O curitibano Luiz Felipe Leprevost é autor de três livros de contos e dois de poesia, além do romance E se contorce igual a um dragãozinho ferido, sua primeira narrativa longa. Atualmente, ele trabalha no romance Dias nublados a ser publicado pela Arte&Letra.

Com títulos em geral longos, mas curiosos, o autor costuma usar algumas imagens recorrentes tanto na produção poética quanto na prosa. A autocitação é um dos recursos pelo quais ele constrói seu repertório imagético, ampliando as possibilidades de sentido de suas metáforas no diálogo entre as obras. Por exemplo, a imagem das barras antipânico, que dá título a um dos seus livros de contos, reaparece no romance. Certas frases do Manual de putz sem pesares também são reaproveitadas pelo autor na obra mais recente, ora reafirmando o seu significado original ora ampliando seu sentido em situações emocionais diferentes.

Outra característica dos textos de Luiz Felipe é o acúmulo de metáforas e a aproximação entre prosa e poesia. As narrativas são marcadas pela linguagem poética e a poesia apresenta elementos da prosa. Não há fronteiras definidas entre os gêneros. O aspecto metafórico dos textos é construído por imagens altamente impactantes que propõem uma expressividade bastante visual e surpreendente. O autor costuma estabelecer associações inusitadas entre conceitos ou sensações e imagens.
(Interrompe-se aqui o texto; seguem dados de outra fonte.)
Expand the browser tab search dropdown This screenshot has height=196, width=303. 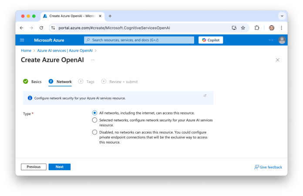pos(282,16)
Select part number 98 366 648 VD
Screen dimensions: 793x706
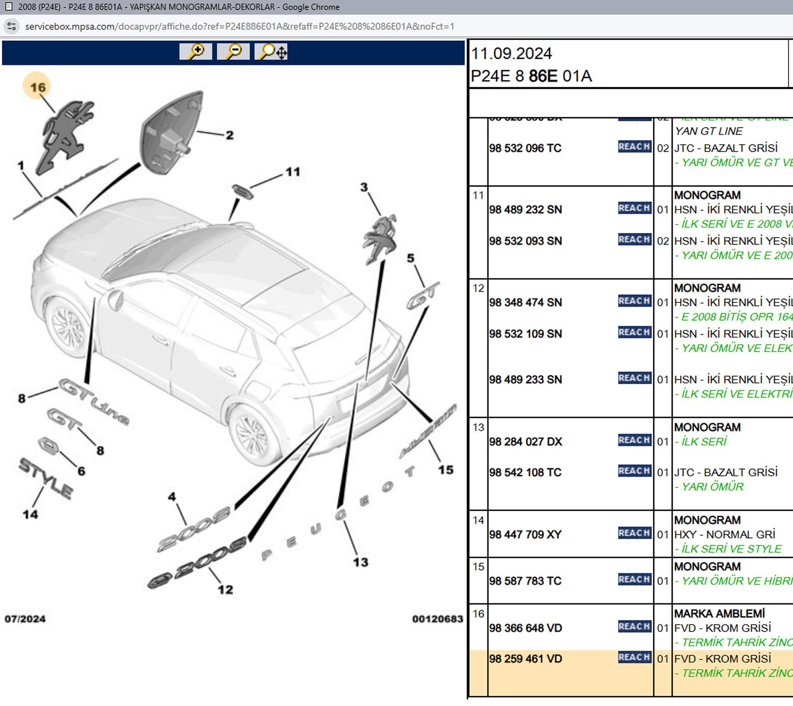pos(525,628)
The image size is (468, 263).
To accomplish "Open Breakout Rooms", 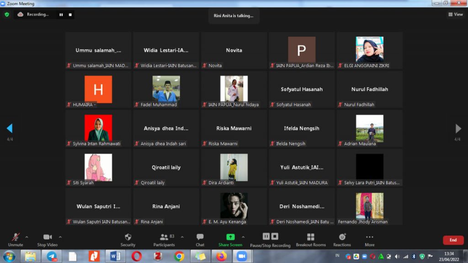I will pyautogui.click(x=310, y=239).
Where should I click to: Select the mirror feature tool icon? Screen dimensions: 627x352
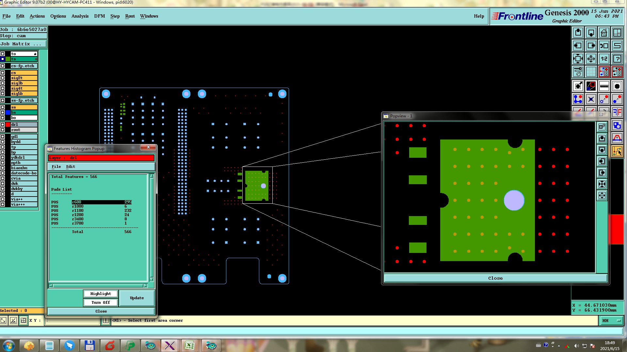pos(617,112)
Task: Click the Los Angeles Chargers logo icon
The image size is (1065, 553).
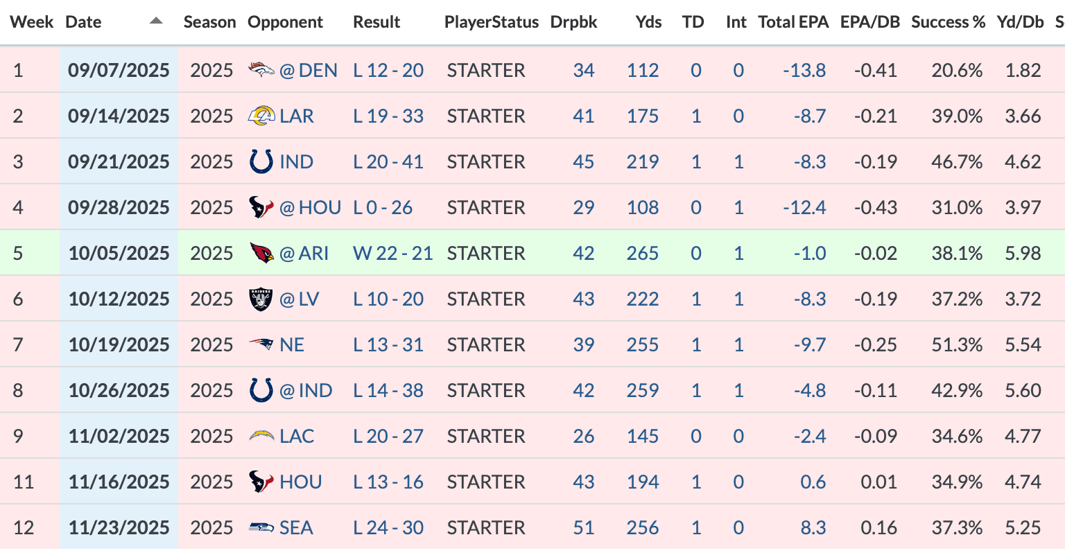Action: (261, 436)
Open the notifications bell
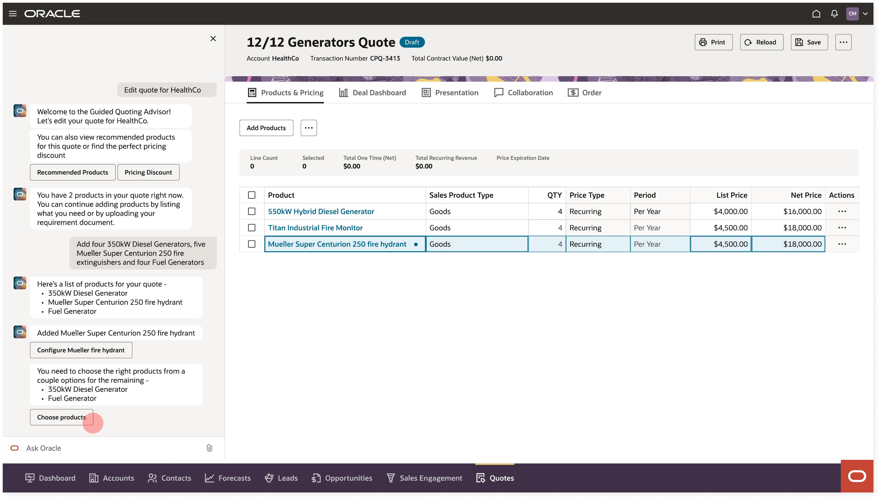 [x=834, y=14]
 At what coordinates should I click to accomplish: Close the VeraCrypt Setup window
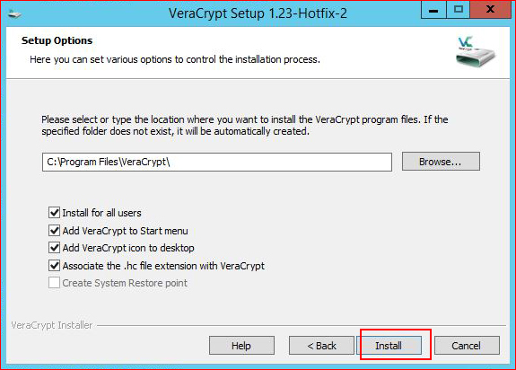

Na obra narrativa, ele apresenta uma profusão de vozes diferentes. A leitura revela aos poucos a linguagem característica de cada personagem e, através dela, percebe-se a lógica que rege o seu mundo e o seu modo de agir e pensar. Cada personagem está apegada a certos modos peculiares da fala, constituindo-se como uma identidade distinta. Além das múltiplas falas, Luiz Felipe cria uma variedade de tipos bem diferentes entre si. Assim como mergulha no mundo de uma adolescente, também narra as peripécias de um idoso pelo centro de Curitiba, incorporando suas personalidades na narrativa em primeira pessoa.
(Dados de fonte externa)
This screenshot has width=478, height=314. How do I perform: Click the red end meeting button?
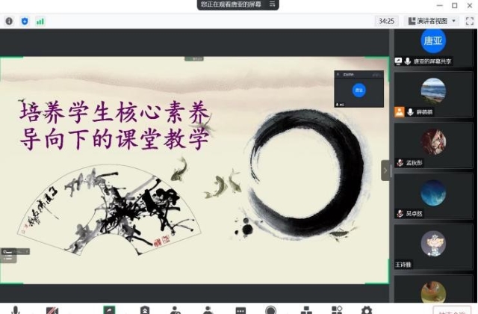tap(453, 310)
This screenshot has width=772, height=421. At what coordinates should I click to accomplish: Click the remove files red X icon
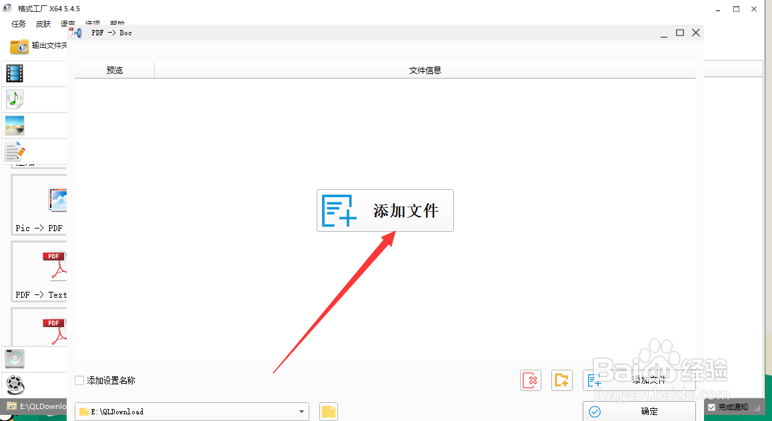point(530,380)
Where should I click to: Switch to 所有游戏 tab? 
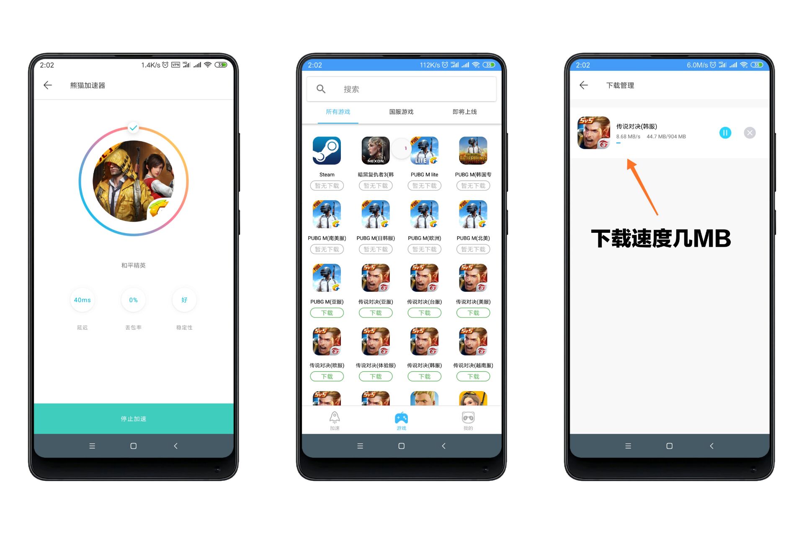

Obcecado, aliás, pelo frio curitibano, este é um dos temas fundamentais da obra do autor, o inverno que invade pelos "tímpanos". Acompanham o frio os dias nublados, a chuva fina e, claro, a neblina no cenário por onde circulam suas personagens. É uma Curitiba exclusivamente fria a cidade criada por Leprevost, onde o inverno não é apenas mais um elemento do espaço, mas é parte mesmo da psicologia das suas figuras humanas.
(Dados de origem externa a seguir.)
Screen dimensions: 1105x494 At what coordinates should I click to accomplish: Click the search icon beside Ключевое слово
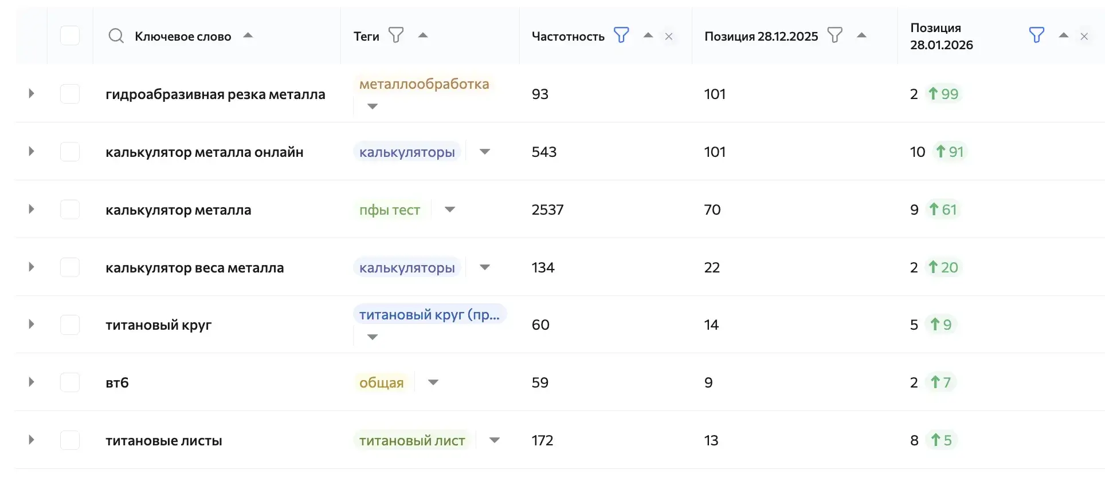coord(116,36)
Na narrativa E se contorce igual a um dragãozinho ferido o protagonista curitibano lança seu olhar cheio de neblina sobre a cidade maravilhosa, cenário ensolarado, multifacetado e sujo. Intercalando passado e presente, a personagem narra sua experiência passada na cidade do Rio de Janeiro e o momento presente em Curitiba. A dicotomia da obra não se resume, porém, ao jogo entre presente e memória, mas reside também na oposição fundamental entre frio e calor. O inverno curitibano é a marca fundamental da personalidade do narrador, metaforizando seus estados psicológicos. Nos contos, o inverno igualmente compõe a paisagem psicológica das personagens." (Isadora Dutra)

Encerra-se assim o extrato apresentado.